**WHAT TO PRODUCE:**
Write out, word for word and with no pictures, each line below from the one containing "Task: Click the chart title text at top left" through the one containing "the Load Rows", both included, and no other line.

**DATA SECTION:**
# # #
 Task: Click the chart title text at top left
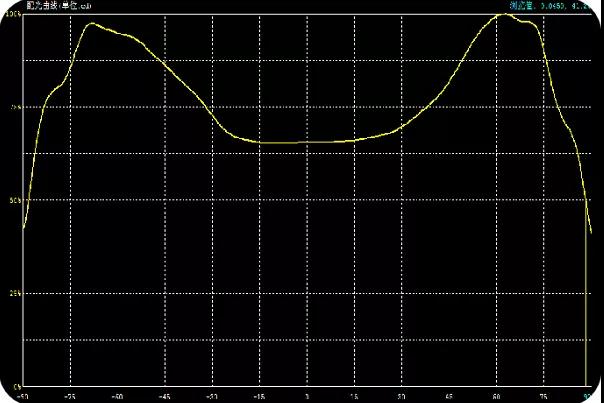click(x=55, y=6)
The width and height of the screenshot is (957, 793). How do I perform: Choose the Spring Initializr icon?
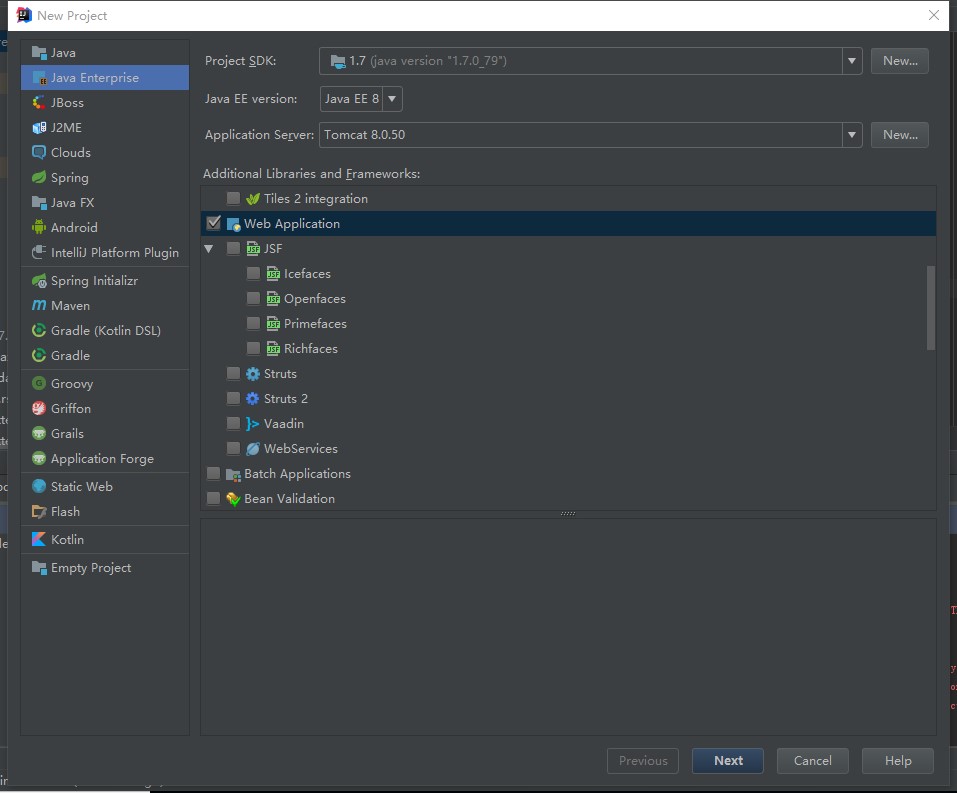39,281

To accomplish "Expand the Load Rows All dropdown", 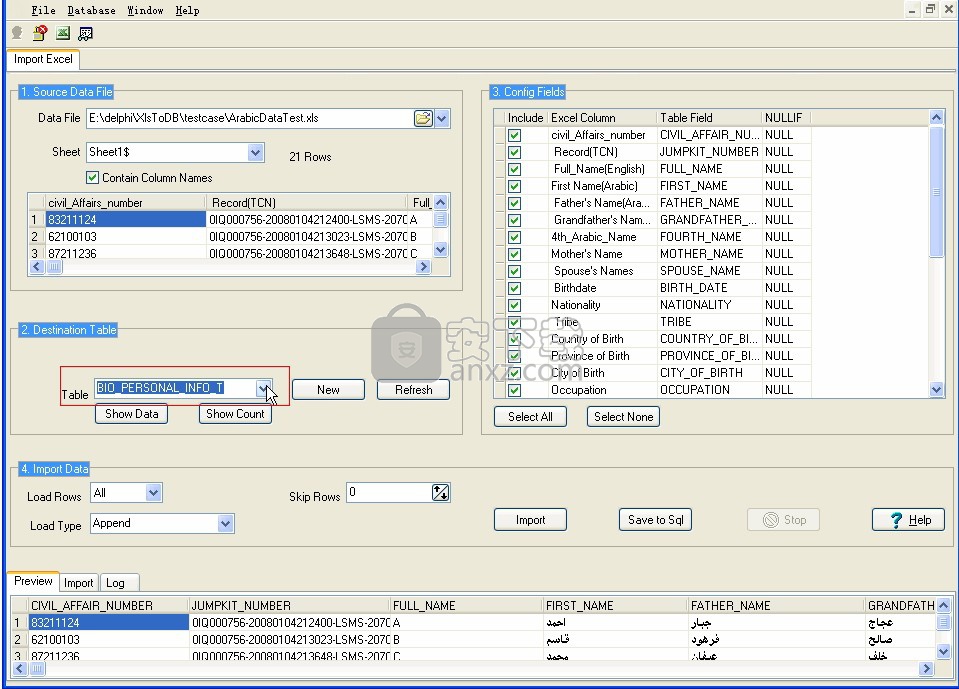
# # #
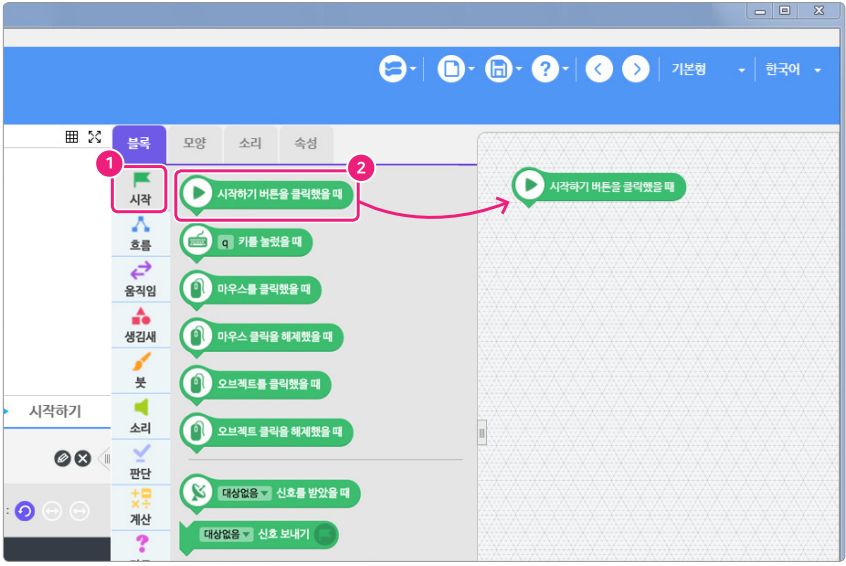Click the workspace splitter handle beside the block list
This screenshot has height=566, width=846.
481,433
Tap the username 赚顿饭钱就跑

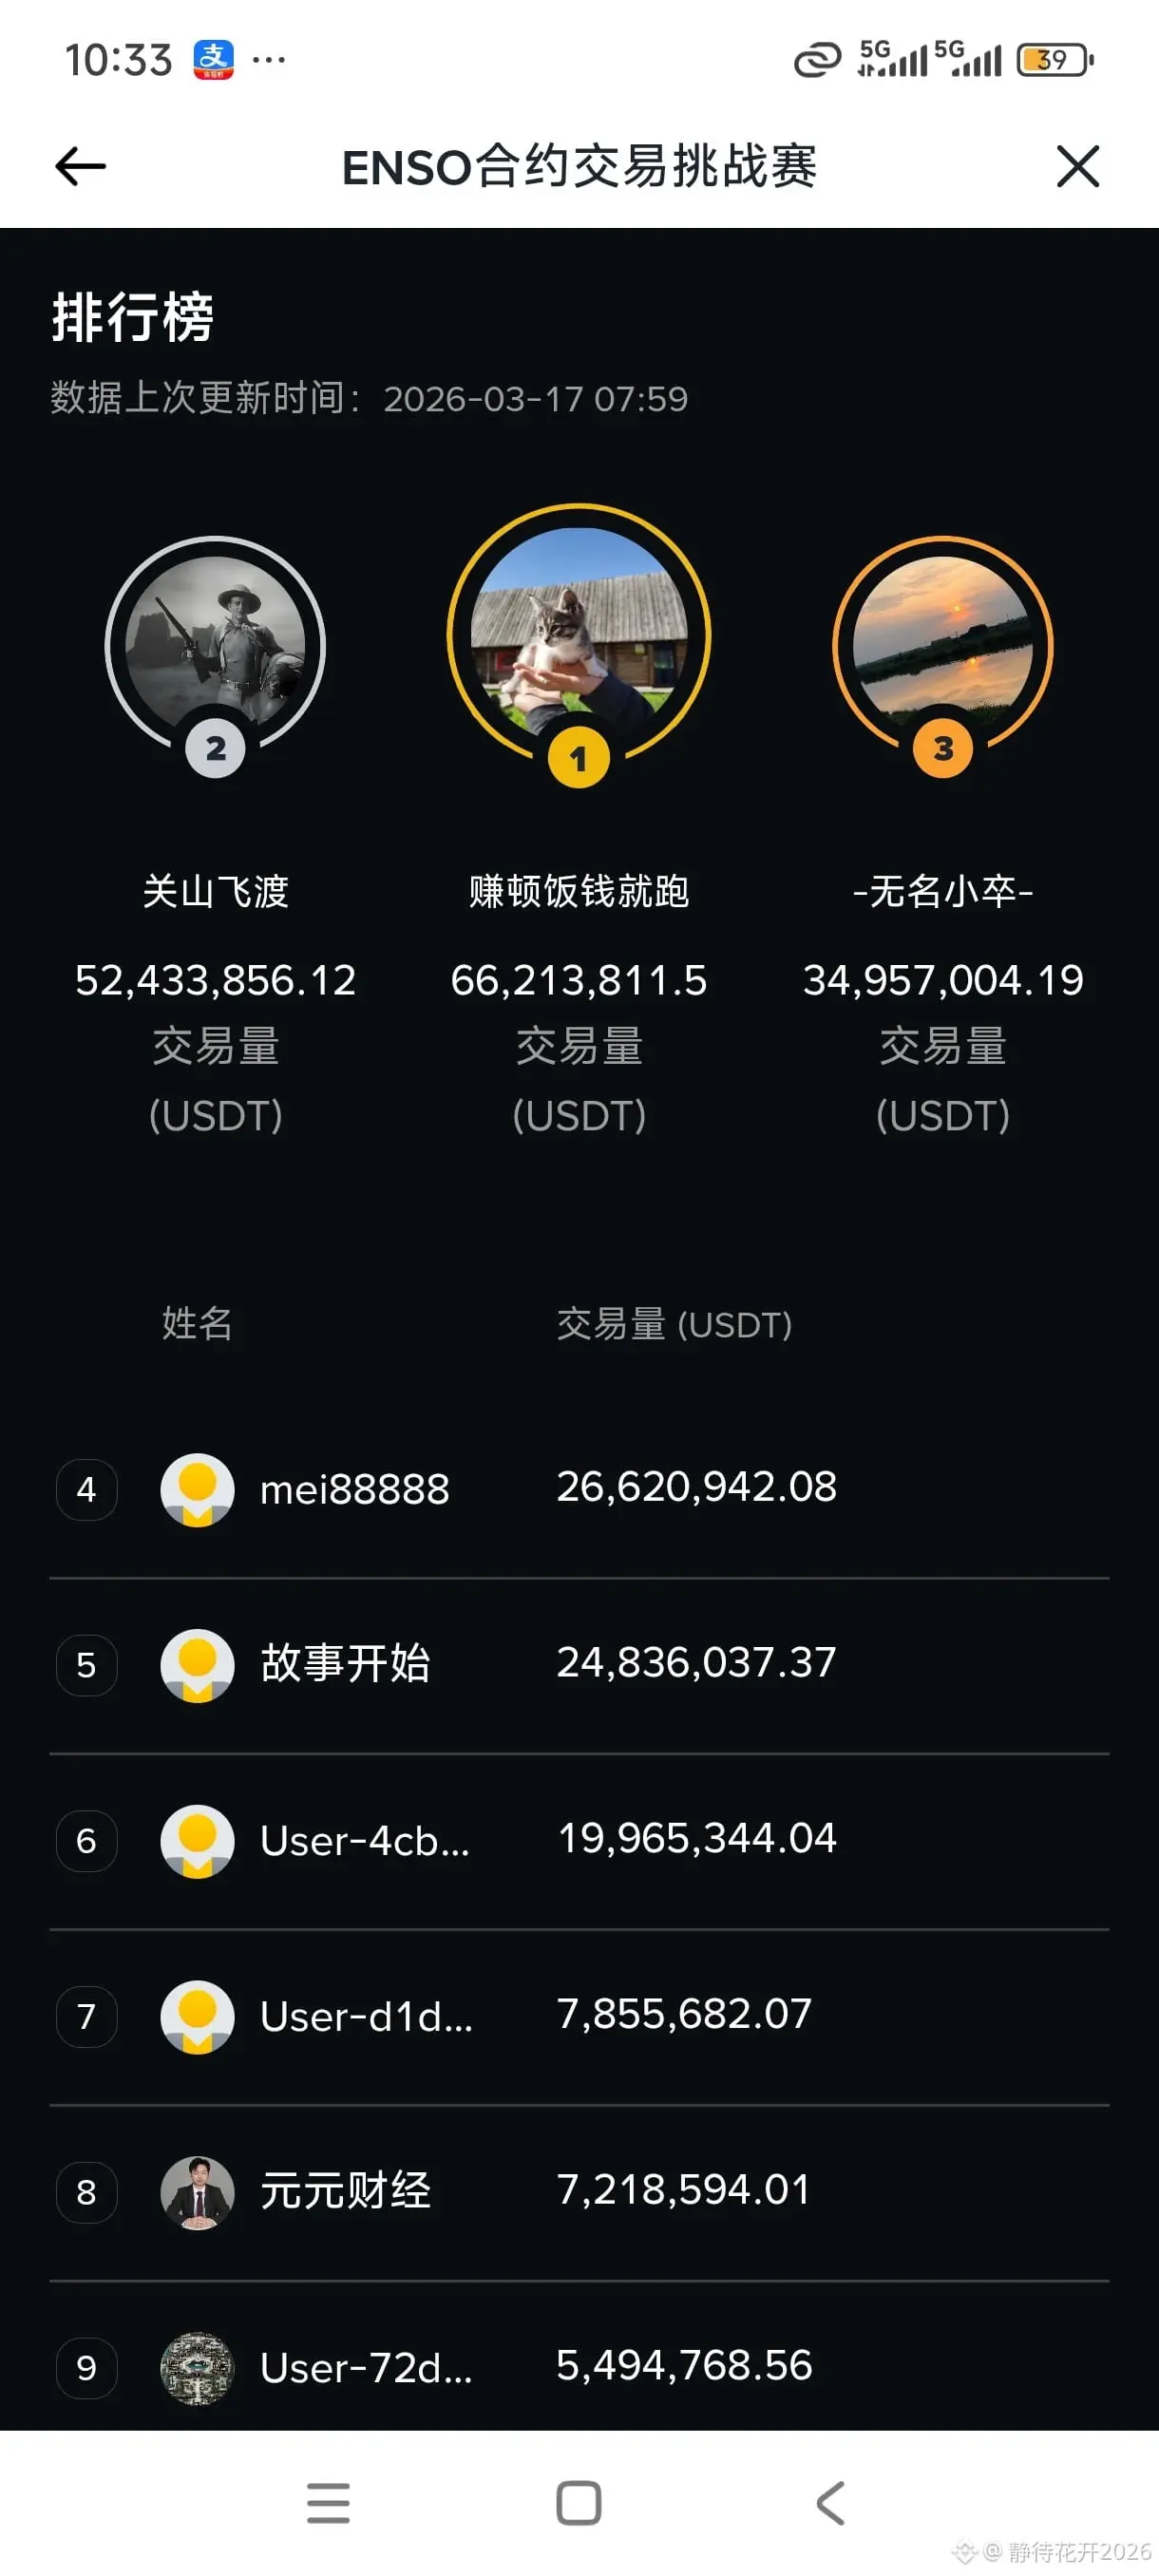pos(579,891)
# # #
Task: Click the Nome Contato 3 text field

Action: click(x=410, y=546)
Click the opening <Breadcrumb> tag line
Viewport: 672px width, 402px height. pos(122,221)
# # #
**SOLUTION TO THIS PROBLEM:**
 Task: Click the chart title text at top left
click(x=55, y=6)
The width and height of the screenshot is (957, 793). How do I perform: Choose the Spring Initializr icon?
39,281

To accomplish "Expand the Load Rows All dropdown", 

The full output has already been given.